EUROPEANS’ UNFOUNDED CLAIMS
Much of the same lack of confidence of biotech foods exists in India and throughout the world because of the European Union spreading its unfounded concerns about biotech foods and a fringe U.S. scientific community spreading negative quasi science.
Direct consumption of GM foods such as tomatoes are very limited in production in a small number of countries today. It is also easy for crackpots in undeveloped countries to spread rumors that cast doubt on GM food production to uneducated populations. An example is a Honduran activist who has been quoted as claiming GM crops can cause people to contract AIDS, and that is just one example of the completely outrageous claims that are being put forward to dissuade undeveloped nations’ people and governments from accepting GM foods.
Even with crazy talk against GM crops in Central and South America, the Americas as a whole is by far the leader in GM food and feed production with 12 countries growing GM crops and six of those countries are in the top 10 for 2011 production. In million hectares, the hectares are U.S., 69; Brazil, 30.3; Argentina, 23.7; Canada, 10.4; Paraguay, 2.8; and Uruguay, 1.3.
Brazil probably has the most rapidly expanding GM crop production. The projections are that Brazil will increase its biotech crops by 15 percent for 2012-2013 cropping (Oct. 2012 to Sept. 2013). Much of that anticipated increase is because of new biotech corn approvals, according to the USDA/FAS.
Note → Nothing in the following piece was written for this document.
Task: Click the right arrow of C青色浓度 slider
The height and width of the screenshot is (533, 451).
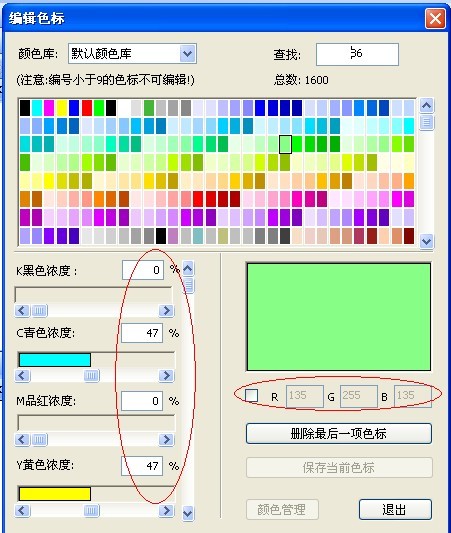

Science doesn’t support limiting GM crop production, and Europe needs to join the 21st century as the European Commission’s chief scientific advisor is quoted as suggesting. “There is no substantial case of any adverse impact on human health, animal health or environmental health, so that’s pretty robust evidence, and I would be confident in saying that there is no more risk in eating GMO food than eating conventionally farmed food,” said Commissioner Anne Glover as published by EurActiv.com.
What seems to scare governments is that once a country allows GM food production it is a no-return path to follow. New GM crops are not going to stop being developed, and what would be the rationale for approving one GM crop and not the next? That is the big question even today as countries approve one crop and refuse registration for another crop with similar registration documentation, data packages?